TASK PROMPT
In the page excerpt on intent-to-treat analysis below, please translate this sentence into Spanish: "The effect of treatment assignment and the effect of treatment receipt are one and the same."

PAGE EXCERPT
However, decision makers should know that the intent to treat analysis yields an estimate of the effect of treatment assignment, represented as an average treatment effect. In a tightly implemented trial with very high fidelity (like a typical pharma trial), treatment assignment consistently leads to treatment receipt and this average just reflects the inherent heterogeneity that is found in a population of individuals receiving the same intervention. The effect of treatment assignment and the effect of treatment receipt are one and the same.

Now consider a scenario like Figure 1: in a trial where only a portion of the intervention group receives any treatment at all, the intent to treat estimate averages over not only the heterogeneity of treatment effects among the treated, but also over the impossibility of a treatment effect among the untreated. In a sense, the intent to treat estimate in this case is watered down.

In a scenario when an intervention was incompletely delivered and the trial was consequentially underpowered, we believe that bending evaluation orthodoxy can be sensible for the field of complex care. Afterall, we wouldn’t call a pill ineffective if we learned that the mail truck responsible for delivering it had broken down. There are methods for disciplined secondary analyses that further explore variation in effectiveness within the trial population. Instrumental Variables Analysis, the Complier Average Causal Effect (the related Local Average Treatment Effect), and the Distillation Method are all reasonable options. These secondary analysis strategies can inform decision makers by digging into a null finding and understanding how effectiveness varied within the treatment group.

EXTRACTED RECORDS
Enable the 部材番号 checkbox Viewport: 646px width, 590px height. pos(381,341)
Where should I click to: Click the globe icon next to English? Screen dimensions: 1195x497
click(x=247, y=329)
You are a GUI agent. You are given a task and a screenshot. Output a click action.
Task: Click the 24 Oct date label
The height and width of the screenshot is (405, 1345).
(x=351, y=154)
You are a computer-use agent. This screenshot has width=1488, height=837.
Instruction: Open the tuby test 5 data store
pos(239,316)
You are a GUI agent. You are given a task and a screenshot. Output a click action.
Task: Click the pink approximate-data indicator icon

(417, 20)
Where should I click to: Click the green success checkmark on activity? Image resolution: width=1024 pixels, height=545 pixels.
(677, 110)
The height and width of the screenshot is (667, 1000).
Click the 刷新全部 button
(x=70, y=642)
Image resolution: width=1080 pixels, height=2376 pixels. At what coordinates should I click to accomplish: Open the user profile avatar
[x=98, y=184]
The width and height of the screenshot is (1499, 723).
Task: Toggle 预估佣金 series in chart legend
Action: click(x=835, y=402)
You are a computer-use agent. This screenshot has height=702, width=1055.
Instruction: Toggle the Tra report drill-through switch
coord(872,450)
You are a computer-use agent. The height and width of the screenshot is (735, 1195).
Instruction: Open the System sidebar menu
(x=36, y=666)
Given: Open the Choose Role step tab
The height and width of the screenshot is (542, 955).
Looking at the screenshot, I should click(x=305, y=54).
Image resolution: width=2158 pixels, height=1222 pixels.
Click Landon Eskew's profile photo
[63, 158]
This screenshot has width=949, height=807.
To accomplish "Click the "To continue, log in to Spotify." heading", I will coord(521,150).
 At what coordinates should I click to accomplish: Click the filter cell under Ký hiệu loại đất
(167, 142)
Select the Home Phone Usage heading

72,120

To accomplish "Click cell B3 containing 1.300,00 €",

FINISHED EXERCISE
El efecto de la asignación del tratamiento y el efecto de la recepción del tratamiento son uno y el mismo.